Depois dessa leitura, teve a curiosidade de conhecer pessoalmente Allan Kardec. Fê-lo, e foi acolhido fraternalmente pelo Codificador do Espiritismo. Tornaram-se amigos, a ponto de Allan Kardec freqüentar a sua casa. Foi dentro desse ambiente que cresceu Gabriel Delanne.

Em fins de 1889, Alexandre fundou o seu Grupo Espírita, e sua esposa torna-se uma excelente médium-escrevente. É assim que, desde o começo de sua vida, Gabriel já estava familiarizado com o vocabulário espírita.

Delanne iniciou seus estudos no Colégio de Cluny, passando a seguir para o Colégio de Gray e sendo admitido, em 1876 na Escola Central de Artes e Manufaturas, que abandonou no ano seguinte. Regnault afirma que o abandono dos estudos se deveu à situação financeira da família de Gabriel.

Foi admitido como engenheiro na Companhia de Ar Comprimido e Eletricidade Popp, onde trabalhou até 1892. Possivelmente se deve a este emprego o fato de alguns autores se referirem a Gabriel Delanne como engenheiro. Posteriormente Delanne trabalharia alguns anos como representante comercial, até 1896. Após esta data ele dedicou-se integralmente ao Espiritismo.
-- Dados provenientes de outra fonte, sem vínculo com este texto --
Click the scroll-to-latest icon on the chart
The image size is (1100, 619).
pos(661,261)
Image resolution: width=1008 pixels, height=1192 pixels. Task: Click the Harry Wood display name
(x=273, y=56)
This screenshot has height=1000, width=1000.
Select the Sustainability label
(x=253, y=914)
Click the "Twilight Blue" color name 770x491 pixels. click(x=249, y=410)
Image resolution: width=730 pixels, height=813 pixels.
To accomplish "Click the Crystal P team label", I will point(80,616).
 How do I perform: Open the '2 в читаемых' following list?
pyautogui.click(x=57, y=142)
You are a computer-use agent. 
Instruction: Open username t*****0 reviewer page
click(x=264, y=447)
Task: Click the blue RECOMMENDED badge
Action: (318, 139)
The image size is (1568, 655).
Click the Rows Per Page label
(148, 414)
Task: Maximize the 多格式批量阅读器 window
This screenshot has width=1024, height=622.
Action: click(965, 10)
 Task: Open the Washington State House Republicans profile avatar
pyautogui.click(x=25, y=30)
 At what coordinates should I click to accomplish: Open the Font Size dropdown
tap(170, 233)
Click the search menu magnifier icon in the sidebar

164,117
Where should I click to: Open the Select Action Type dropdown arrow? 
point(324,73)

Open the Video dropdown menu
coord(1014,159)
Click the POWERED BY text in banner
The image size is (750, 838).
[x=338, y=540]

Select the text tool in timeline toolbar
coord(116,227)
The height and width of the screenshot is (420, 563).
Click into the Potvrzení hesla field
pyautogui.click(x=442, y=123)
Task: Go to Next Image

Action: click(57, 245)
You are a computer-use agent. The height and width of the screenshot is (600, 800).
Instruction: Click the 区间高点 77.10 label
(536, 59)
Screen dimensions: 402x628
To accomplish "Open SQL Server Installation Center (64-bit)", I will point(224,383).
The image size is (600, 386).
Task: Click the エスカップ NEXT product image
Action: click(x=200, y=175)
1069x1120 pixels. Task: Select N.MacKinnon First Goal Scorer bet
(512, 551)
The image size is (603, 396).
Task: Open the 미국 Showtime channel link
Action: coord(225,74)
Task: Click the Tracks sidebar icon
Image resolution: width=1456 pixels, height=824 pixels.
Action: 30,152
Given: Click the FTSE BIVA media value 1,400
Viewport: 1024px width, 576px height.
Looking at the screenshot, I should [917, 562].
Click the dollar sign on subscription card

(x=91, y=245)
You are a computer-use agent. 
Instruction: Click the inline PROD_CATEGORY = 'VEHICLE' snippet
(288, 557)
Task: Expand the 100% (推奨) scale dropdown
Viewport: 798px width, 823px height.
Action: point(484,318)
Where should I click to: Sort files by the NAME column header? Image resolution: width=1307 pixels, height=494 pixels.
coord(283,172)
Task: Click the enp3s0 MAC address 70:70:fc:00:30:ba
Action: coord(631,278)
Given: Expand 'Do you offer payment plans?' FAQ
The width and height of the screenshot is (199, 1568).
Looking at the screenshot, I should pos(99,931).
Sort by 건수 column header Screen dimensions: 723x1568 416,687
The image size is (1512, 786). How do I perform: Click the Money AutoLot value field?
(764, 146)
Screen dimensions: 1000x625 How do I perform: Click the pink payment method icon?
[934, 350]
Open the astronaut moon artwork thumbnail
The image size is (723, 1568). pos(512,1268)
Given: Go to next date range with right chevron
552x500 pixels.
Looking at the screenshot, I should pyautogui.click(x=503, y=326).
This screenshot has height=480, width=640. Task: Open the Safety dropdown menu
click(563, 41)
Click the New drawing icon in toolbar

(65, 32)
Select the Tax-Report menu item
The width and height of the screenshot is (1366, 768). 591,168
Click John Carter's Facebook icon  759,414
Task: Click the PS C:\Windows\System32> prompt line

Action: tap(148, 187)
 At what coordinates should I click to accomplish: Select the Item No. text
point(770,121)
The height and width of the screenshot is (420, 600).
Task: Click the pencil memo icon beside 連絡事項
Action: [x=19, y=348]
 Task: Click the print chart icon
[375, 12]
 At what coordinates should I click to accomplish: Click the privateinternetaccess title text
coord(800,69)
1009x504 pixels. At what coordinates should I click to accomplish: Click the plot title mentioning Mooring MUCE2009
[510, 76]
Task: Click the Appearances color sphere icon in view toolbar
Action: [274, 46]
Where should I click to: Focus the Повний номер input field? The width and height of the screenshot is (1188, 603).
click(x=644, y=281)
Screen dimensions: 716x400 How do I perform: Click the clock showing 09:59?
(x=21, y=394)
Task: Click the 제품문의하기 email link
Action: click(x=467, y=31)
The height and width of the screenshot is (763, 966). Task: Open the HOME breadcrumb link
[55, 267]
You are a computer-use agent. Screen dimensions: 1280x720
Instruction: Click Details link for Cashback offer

Sua ligação com os membros de sua família foi intensa. Dedicou posteriormente seu "A Evolução Anímica" à sua tia Anette Delanne "como prova de reconhecimento da ternura que povoou a minha infância". Sua ligação com Allan Kardec também foi significativa.

Wantuil (1980, p. 316) afirma que em uma oportunidade Kardec dispensou a ele mimos que um avô dispensa a seu neto. Gabriel Delanne dedicou-lhe o livro "O Fenômeno Espírita" com as seguintes palavras: "À alma imortal de meu venerando mestre Allan Kardec eu dedico este livro, obra de um de seus mais obscuros, mas de seus mais sinceros admiradores."

Delanne não se casou durante sua vida, embora houvesse mantido os laços com sua família. Em 1905 ele adotou a menina Suzanne Rabotin, com sete meses, que lhe fez companhia até a morte.

Delanne possuía problemas de saúde que foram agravados com o tempo. Na infância ele ficaria cego de um olho em decorrência de um abcesso. Nos anos 90 sua ataxia já se fazia notada no andar e o agravamento da doença de base o faria, a partir de 1906, andar com duas muletas.